* TASK DESCRIPTION: Every entry must be duplicated word for word.

[[ RECORDS FOR THE TASK, beginning ]]

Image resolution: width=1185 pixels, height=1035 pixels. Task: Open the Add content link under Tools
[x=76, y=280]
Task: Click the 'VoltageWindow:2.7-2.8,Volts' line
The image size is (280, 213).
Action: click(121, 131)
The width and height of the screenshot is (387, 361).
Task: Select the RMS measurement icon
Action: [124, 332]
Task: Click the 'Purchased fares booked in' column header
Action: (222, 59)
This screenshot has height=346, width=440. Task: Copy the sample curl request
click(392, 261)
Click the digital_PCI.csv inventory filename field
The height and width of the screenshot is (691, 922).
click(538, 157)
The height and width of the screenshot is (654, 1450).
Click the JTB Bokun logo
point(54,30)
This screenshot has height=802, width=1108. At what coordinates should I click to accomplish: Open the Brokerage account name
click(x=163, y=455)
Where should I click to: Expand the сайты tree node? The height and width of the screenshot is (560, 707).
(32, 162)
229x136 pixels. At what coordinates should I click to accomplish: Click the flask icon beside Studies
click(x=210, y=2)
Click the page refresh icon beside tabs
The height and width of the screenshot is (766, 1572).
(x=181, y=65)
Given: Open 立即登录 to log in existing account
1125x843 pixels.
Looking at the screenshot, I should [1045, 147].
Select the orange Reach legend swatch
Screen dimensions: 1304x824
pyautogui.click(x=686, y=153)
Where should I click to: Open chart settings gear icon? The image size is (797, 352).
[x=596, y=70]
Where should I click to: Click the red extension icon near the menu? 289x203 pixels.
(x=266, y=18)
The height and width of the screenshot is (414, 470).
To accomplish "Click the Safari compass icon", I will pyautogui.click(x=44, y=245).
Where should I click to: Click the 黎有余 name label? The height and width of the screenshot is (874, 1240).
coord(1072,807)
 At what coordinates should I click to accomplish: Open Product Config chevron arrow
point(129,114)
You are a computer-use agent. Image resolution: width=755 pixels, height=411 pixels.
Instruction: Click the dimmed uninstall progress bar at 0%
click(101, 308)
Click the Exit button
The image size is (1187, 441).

[[ RECORDS FOR THE TASK, end ]]

* WRITTEN SOLUTION:
Image resolution: width=1185 pixels, height=1035 pixels. Task: Open the Add content link under Tools
[x=76, y=280]
Task: Click the 'VoltageWindow:2.7-2.8,Volts' line
The image size is (280, 213).
Action: click(121, 131)
The width and height of the screenshot is (387, 361).
Task: Select the RMS measurement icon
Action: [124, 332]
Task: Click the 'Purchased fares booked in' column header
Action: (222, 59)
This screenshot has height=346, width=440. Task: Copy the sample curl request
click(392, 261)
Click the digital_PCI.csv inventory filename field
The height and width of the screenshot is (691, 922).
click(538, 157)
The height and width of the screenshot is (654, 1450).
Click the JTB Bokun logo
point(54,30)
This screenshot has height=802, width=1108. At what coordinates should I click to accomplish: Open the Brokerage account name
click(x=163, y=455)
Where should I click to: Expand the сайты tree node? The height and width of the screenshot is (560, 707).
(32, 162)
229x136 pixels. At what coordinates should I click to accomplish: Click the flask icon beside Studies
click(x=210, y=2)
Click the page refresh icon beside tabs
The height and width of the screenshot is (766, 1572).
(x=181, y=65)
Given: Open 立即登录 to log in existing account
1125x843 pixels.
Looking at the screenshot, I should [1045, 147].
Select the orange Reach legend swatch
Screen dimensions: 1304x824
pyautogui.click(x=686, y=153)
Where should I click to: Open chart settings gear icon? The image size is (797, 352).
[x=596, y=70]
Where should I click to: Click the red extension icon near the menu? 289x203 pixels.
(x=266, y=18)
The height and width of the screenshot is (414, 470).
To accomplish "Click the Safari compass icon", I will pyautogui.click(x=44, y=245).
Where should I click to: Click the 黎有余 name label? The height and width of the screenshot is (874, 1240).
coord(1072,807)
 At what coordinates should I click to accomplish: Open Product Config chevron arrow
point(129,114)
You are a computer-use agent. Image resolution: width=755 pixels, height=411 pixels.
Instruction: Click the dimmed uninstall progress bar at 0%
click(101, 308)
Click the Exit button
The image size is (1187, 441).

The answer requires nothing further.